The poetry in these miscellanies varied widely in genre, form, and subject, and would frequently include: love lyrics, pastorals, odes, ballads, songs, sonnets, satires, hymns, fables, panegyrics, parodies, epistles, elegies, epitaphs, and epigrams, as well as translations into English and prologues and epilogues from plays. The practice of attributing poems in miscellanies was equally varied: sometimes editors would carefully identify authors, but most often the miscellaneous form would allow them to disregard conventions of authorship. Often authors were indicated by a set of initials, a partial name, or by reference to a previous poem "by the same hand"; equally often there were anonymous or pseudonymous attributions, as well as misattributions to other authors – or even made-up or deceased persons. Within a miscellany, editors and booksellers would often exercise considerable freedom in reproducing, altering, and extracting texts. Due to early copyright laws, lesser-known authors would regularly play no part in the printing process, receive no remuneration or royalties, and their works could be freely redistributed once in the public domain.

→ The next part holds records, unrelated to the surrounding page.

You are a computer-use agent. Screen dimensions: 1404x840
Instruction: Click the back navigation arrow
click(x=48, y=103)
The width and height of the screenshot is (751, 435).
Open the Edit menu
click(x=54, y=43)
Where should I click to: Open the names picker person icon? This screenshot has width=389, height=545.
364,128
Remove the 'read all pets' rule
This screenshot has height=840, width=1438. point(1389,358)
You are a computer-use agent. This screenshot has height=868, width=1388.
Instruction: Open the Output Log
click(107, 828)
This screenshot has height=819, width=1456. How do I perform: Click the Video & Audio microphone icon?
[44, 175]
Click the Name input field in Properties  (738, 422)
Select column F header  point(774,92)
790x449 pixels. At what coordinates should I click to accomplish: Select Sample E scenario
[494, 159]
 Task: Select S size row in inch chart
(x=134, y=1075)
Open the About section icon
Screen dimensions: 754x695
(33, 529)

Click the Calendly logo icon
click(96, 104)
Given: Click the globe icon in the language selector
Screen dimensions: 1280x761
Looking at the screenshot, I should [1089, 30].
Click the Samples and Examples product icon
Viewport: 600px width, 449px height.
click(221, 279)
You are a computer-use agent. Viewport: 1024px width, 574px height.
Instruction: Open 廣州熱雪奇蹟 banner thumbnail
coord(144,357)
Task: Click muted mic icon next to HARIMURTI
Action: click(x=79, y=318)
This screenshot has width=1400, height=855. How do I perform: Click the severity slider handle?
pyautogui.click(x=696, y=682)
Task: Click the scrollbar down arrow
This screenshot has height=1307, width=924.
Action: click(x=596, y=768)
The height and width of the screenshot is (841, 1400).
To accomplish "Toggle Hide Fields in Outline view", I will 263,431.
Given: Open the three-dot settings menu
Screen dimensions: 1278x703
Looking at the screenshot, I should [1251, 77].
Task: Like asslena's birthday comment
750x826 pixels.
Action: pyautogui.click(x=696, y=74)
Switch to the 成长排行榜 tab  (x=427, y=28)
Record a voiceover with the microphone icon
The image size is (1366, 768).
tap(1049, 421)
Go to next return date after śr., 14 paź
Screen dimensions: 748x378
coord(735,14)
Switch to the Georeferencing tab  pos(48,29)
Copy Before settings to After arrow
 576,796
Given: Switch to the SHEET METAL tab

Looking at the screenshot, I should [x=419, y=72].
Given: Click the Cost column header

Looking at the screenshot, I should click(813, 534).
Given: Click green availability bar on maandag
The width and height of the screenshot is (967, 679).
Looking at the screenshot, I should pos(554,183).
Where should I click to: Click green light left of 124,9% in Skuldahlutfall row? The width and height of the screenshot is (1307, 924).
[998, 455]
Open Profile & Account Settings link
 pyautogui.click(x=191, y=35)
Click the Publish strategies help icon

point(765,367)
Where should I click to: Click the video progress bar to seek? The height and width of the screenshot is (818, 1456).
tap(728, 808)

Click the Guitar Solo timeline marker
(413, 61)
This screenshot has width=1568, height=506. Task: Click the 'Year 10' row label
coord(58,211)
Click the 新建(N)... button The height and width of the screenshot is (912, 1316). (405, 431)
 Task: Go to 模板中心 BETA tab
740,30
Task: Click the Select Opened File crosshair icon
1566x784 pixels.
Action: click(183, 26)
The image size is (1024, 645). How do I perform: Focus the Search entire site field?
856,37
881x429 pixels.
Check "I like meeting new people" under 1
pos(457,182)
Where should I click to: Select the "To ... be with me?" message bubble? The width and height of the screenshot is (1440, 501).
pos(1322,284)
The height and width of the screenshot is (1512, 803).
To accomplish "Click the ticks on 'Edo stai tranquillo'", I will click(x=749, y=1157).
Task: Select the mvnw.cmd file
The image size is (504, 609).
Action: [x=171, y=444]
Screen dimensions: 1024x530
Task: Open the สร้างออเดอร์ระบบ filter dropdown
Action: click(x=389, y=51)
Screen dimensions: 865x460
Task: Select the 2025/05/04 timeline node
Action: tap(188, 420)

Development in the 18th century
Throughout the 18th century, the miscellany was the customary mode through which popular verse and occasional poetry would be printed, circulated, and consumed. Michael F. Suarez, one of the leading authorities on miscellanies, states:Including songbooks, the New Cambridge Bibliography of English Literature lists almost 5000 verse miscellanies which were printed between 1701 and 1800. Due to the sheer number and variety of miscellanies printed in the 18th century, there are few generalizations that can be made about them. From the polite to the partly obscene the central purpose behind nearly all printed verse miscellanies was the reader’s entertainment. However, they were also marketed with practical purposes in mind: as educative moral guides, as repositories of useful information, as elocutionary aids, and as guides for poetical composition.